I don’t know that this would fit with the idea of no free will. Surely you’re not really making any decisions.
This sounds like “epiphenomenalism”—the idea that the conscious mind has no causal power, it’s just somehow along for the ride of existence, while atoms or whatever do all the work. This is a philosophy that alienates you from your own power to choose.
But there is also “compatibilism”. This is originally the idea that free will is compatible with determinism, because free will is here defined to mean, not that personal decisions have no causes at all, but that all the causes are internal to the person who decides.
A criticism of compatibilism is that this definition isn’t what’s meant by free will. Maybe so. But for the present discussion, it gives us a concept of personal choice which isn’t disconnected from the rest of cause and effect.
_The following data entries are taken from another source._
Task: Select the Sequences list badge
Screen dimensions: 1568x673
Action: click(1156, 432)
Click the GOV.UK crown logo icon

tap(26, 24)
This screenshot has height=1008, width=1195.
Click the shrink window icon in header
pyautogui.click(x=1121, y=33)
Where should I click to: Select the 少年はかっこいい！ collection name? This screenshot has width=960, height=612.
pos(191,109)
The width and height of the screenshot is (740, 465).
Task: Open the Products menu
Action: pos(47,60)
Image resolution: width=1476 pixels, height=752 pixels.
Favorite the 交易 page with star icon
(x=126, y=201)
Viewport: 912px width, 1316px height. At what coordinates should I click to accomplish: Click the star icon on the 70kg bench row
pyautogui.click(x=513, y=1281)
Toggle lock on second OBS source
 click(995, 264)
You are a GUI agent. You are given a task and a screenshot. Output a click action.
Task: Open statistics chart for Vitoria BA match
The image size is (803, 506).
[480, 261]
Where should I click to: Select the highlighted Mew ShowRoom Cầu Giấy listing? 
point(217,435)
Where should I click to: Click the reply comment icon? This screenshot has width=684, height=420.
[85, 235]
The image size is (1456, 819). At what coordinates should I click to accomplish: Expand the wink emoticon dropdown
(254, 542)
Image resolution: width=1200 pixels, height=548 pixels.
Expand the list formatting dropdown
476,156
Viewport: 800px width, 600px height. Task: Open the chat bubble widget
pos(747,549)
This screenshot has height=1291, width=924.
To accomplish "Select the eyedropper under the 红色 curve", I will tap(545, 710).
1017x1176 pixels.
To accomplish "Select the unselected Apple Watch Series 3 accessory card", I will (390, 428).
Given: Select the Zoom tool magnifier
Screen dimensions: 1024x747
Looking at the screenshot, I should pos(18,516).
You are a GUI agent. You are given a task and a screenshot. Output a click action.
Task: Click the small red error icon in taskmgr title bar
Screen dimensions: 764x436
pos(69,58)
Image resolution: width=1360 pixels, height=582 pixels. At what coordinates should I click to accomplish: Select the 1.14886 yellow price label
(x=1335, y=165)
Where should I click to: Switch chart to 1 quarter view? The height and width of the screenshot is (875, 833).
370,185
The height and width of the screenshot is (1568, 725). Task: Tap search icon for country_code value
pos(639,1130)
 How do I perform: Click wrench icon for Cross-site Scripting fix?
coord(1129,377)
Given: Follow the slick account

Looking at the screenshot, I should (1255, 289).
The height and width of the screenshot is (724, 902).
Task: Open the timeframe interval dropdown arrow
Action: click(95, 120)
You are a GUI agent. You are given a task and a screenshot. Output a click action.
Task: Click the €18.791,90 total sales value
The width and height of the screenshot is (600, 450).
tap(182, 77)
We can consider simpler mechanical analogs. Consider any device that “makes choices”, whether it’s a climate control system in a building, or a computer running multiple processes. Does epiphenomenalism make sense here? Is the device irrelevant to the “choice” that happens? I’d say no: the device is the entity that performs the action. The action has a cause, but it is the state of the device itself, along with the relevant physical laws, which is the cause.
We can think similarly of human actions where conscious choice is involved.
But your values wouldn’t have been decided by you.
Perhaps you didn’t choose your original values. But a person’s values can change, and if this was a matter of self-aware choice between two value systems, I’m willing to say that the person decided on their new values.
I assume Manifold here means “reality”, and not just the betting site?